– Это краска. – Впервые меня смущали мои же волосы.

– И где же нынче юных дам так ужасно красят и стригут? – всплеснула руками Анна Николаевна.

Я промолчала, кутаясь в еще влажную толстовку.

– Ох, ладно, оставим твои волосы на потом. – Анна Николаевна открыла дверь просторной комнаты с мебельным гарнитуром темно-зеленого цвета и крикнула: – Глаша!

Несколько секунд спустя появилась девушка чуть старше меня в чепце и простом сереньком платьице, поверх которого белел аккуратный фартучек.

– Глаша, приготовь горячую ванну и сухую одежду, да побыстрее.
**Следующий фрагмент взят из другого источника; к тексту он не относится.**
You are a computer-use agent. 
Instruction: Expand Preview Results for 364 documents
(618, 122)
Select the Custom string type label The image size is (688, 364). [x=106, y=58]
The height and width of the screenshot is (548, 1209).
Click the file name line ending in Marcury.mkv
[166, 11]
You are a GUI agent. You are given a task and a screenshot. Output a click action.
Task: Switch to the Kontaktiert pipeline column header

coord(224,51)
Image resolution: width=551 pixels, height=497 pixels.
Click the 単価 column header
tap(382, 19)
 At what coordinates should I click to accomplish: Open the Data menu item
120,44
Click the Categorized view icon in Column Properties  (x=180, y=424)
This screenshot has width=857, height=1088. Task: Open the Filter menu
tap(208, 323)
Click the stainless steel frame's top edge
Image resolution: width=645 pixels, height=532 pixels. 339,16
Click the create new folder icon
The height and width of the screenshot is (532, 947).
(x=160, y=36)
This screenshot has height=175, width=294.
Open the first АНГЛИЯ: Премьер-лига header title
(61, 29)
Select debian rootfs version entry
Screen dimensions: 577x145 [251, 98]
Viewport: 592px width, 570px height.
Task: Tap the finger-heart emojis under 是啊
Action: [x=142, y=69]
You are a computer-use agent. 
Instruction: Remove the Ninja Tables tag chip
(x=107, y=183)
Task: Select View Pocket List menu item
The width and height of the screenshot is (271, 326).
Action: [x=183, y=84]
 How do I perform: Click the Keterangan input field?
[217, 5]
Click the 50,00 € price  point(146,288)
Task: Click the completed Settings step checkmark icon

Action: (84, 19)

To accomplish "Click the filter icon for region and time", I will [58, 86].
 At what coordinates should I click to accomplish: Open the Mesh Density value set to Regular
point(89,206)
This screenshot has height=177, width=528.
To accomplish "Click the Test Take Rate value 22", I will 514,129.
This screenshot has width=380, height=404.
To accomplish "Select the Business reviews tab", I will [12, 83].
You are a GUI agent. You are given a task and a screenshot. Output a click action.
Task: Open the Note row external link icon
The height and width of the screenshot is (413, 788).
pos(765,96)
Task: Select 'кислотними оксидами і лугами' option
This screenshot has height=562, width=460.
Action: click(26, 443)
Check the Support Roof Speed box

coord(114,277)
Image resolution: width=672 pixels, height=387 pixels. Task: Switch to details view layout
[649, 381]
И полотенце принеси.

– Сию минуту. – Девушка склонила голову и поспешила выполнять поручение госпожи.

Когда Глаша принесла большое полотенце, Анна Николаевна велела мне раздеваться.

– Полностью?

– Полностью, разумеется, – закивала княгиня. – Ты же насквозь мокрая. Глаша, неси вино!

– Вино? – озадачилась я. – Но мне нельзя…

– Не пить, а растирать, – усмехнулась Анна Николаевна.

– Вином?

– Именно. Раздевайся, скорее, никто сюда не войдет, кроме горничной. – Анна Николаевна расправила полотенце и подняла его вверх, имитируя ширму, чтобы мне было более комфортно.

Кряхтя, я стянула с себя всю мокрую одежду и кашлянула. Анна Николаевна, поняв знак, закутала меня в полотенце и, когда Глаша принесла графин с прозрачной жидкостью, принялась растирать мое тело самой настоящей водкой. Где-то на задворках сознания вспыхнуло, что именно так и называлась водка до революции.

Я внимательно смотрела на ее тонкие нежные пальцы, с которых она предусмотрительно сняла кольца, чтобы не поцарапать меня, затем на засученные рукава кружевной блузы, а потом перевела взгляд на сосредоточенное лицо. Невольно мне вспомнилась моя мама, которая тоже вот так растирала меня водкой, когда я маленькая провалилась ранней зимой в подернутую тонким слоем льда лужу.

– У вас есть дети? – поддавшись какому-то странному порыву, спросила я.

Руки Анны Николаевны замерли на моих икрах.

– Есть. Сын и дочь. Но я не знаю, где они сейчас…

– Они пропали?

Женщина кивнула.

– Они ушли на прогулку в то ужасное воскресенье 1905 года и больше не вернулись. Мы приехали в Петербург по делам мужа. Его целыми днями не было дома, а мне в те дни ужасно нездоровилось. Дима с Леночкой улизнули из дома, их даже прислуга не заметила. Ах, если бы я могла стоять на ногах, я бы следила за ними и ни за что бы не выпустила из дома, когда на улицах такие волнения…

На глазах Анны Николаевны выступили слезы. Ее руки так и лежали на моих икрах, и мне стало еще более неловко. Эта женщина потеряла своих детей и вынуждена возиться со мной. Но что еще хуже – моя мама тоже будет такой, когда поймет, что мы пропали.

Эта мысль больно резанула по сердцу, и я закусила нижнюю губу, чтобы сдержать навернувшиеся слезы.

– Я вам всей душой сочувствую, – робко сказала я, осторожно убрав руки женщины со своих ног.

Анна Николаевна всхлипнула, и вытерла глаза тыльной стороной ладони. В этот момент, как нельзя кстати, пришла Глаша и сообщила, что ванна готова. Наказав горничной помыть меня, Анна Николаевна достала из кармана юбки кружевной платочек с вышитыми на нем цветами и, промокнув глаза, вышла из спальни.

После горячей ванны с ароматными маслами я почувствовала себя другим человеком. К тому времени, как я, согревшаяся и приятно пахнущая, вошла в зеленую комнату в платье, которое было мне немного маловато, Анна Николаевна тоже переменилась.

Вскочив с кресла, в котором она сидела с вышивкой, женщина с умилением осмотрела меня и улыбнулась.

– Это платье Леночки. Ей было одиннадцать, когда она его носила. Тебе немного мало, но смотрится неплохо.